U.S. employment surges

  • U.S. nonfarm payrolls added 313,000 jobs in February, supported by strong full-time employment, and far exceeding expectations with the strongest gain in 19 months. New positions were found in construction, retail trade and professional services as the participation rate returned to a post-recession peak of 63%.
  • Despite the strong job growth, the U.S. unemployment rate held steady at 4.1% because of the larger workforce.
  • Average hourly earnings decelerated slightly to 2.6% in February, though remains elevated. Positively, a strong 0.6% gain in average hours worked was the most in nearly four years and brought the year-over-year gain to 2.2%.

Canadian employment posts modest gain

  • The Canadian economy added 15,400 jobs in February, rebounding modestly after the prior month’s sharp revision of 88,000 fewer jobs reported. Part-time work supported the headline gain, adding 54,700 positions, while full-time employment shed 39,300 jobs.
  • Service-producing jobs were positive, with strong gains in health care and social services, while goods-producing roles lagged, particularly in manufacturing. Regionally, Ontario led with 15,700 positions added, one of only five provinces to report positive growth in February.
  • Canada’s unemployment rate returned to four-decade lows of 5.8%, and average hourly earnings remained elevated with growth of 3.1% annualized, though were down slightly in the month.
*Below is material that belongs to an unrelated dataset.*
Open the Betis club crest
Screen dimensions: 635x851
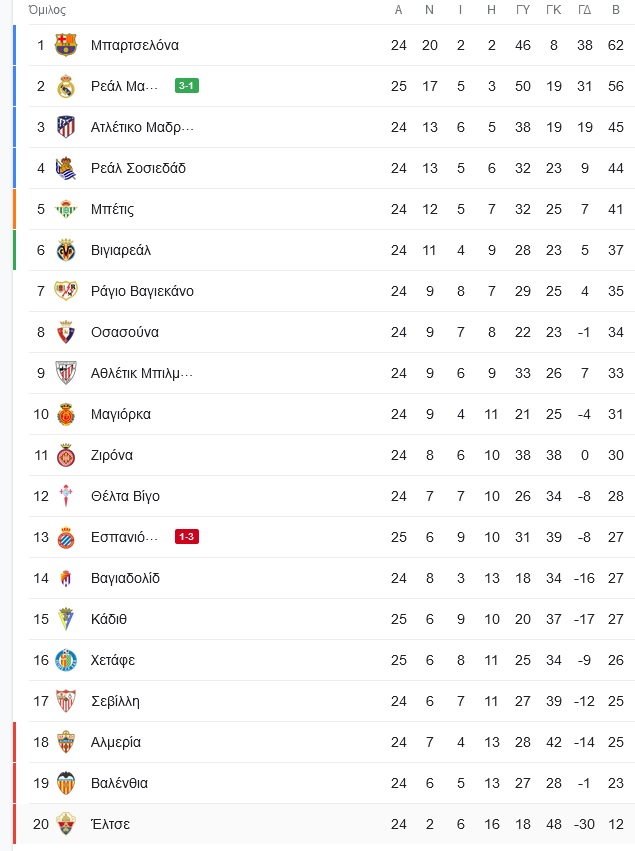[x=66, y=209]
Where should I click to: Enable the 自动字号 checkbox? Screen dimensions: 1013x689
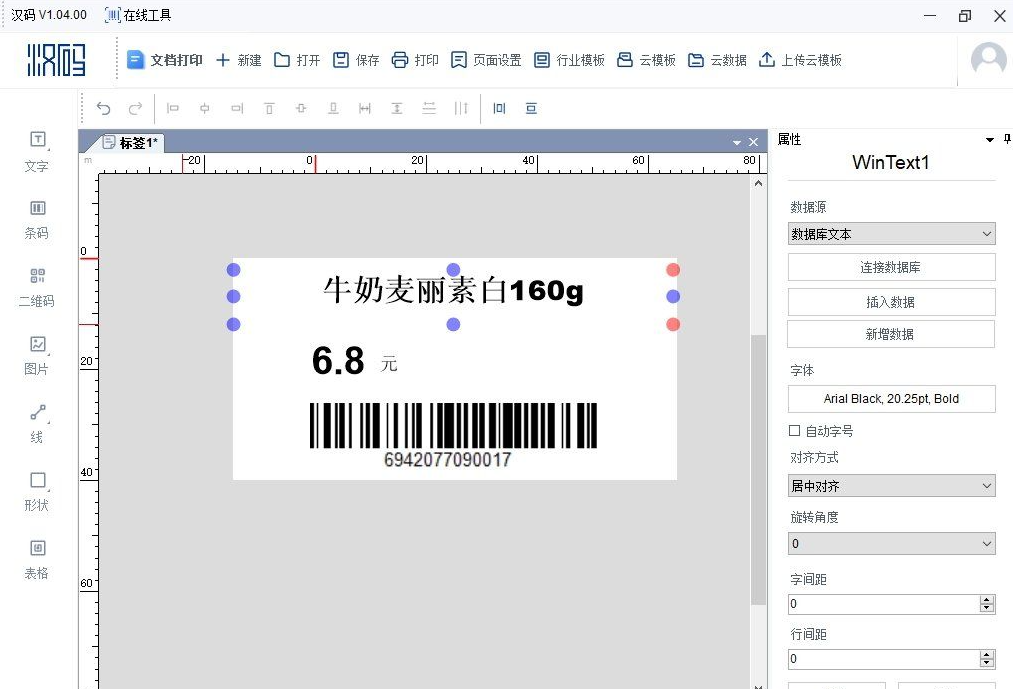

Few changes at central banks

  • The Bank of Canada held interest rates unchanged as expected, with little urgency for imminent tightening. Accompanying comments cautiously noted that trade policies are “an important and growing source of uncertainty” as well as household credit growth, which has decelerated over the past three months.
  • The European Central Bank also held rates steady, although the updated statement removed prior comments around their commitment of being “ready to increase…size and/or duration” of asset purchases, which markets perceived as a display of confidence in economic progress.
  • The Bank of Japan made no changes to policy rates and stimulus measures as widely expected. The upbeat central bank noted the economy is “expanding moderately” as Japan’s economy grew at a 1.6% annualized pace in the fourth quarter of 2017.

Other economic news

  • Canadian housing starts rose 7% in February and above the 12-month average, which in itself is the strongest since 2008. Multi-family urban area starts more than offset a decline in the single-detached segment. The new house price index rose 3.2% annualized in January, with Vancouver and the greater Toronto area leading gains. Building permits also rose in January, advancing 5.6% with a surge in plans for multi-family residential housing in Ontario.
  • U.S. President Trump formally signed tariffs into law on steel (25%) and aluminum (10%) after announcing plans in the prior week. Canada and Mexico were ruled exempt from the tariffs for the time being, though Trump was clear in stating the exception would be reversed should NAFTA talks break down. In part due to failed appeals, Trump’s top economic advisor, Gary Cohn, resigned from his position at the White House during the week.

What’s to come

U.S. inflation reported

  • Following a stellar jobs report, the U.S. Federal Reserve will be monitoring progress of its other key mandate with U.S. inflation reported Tuesday. The eurozone, U.S. and Japan will also report industrial production activity during the week.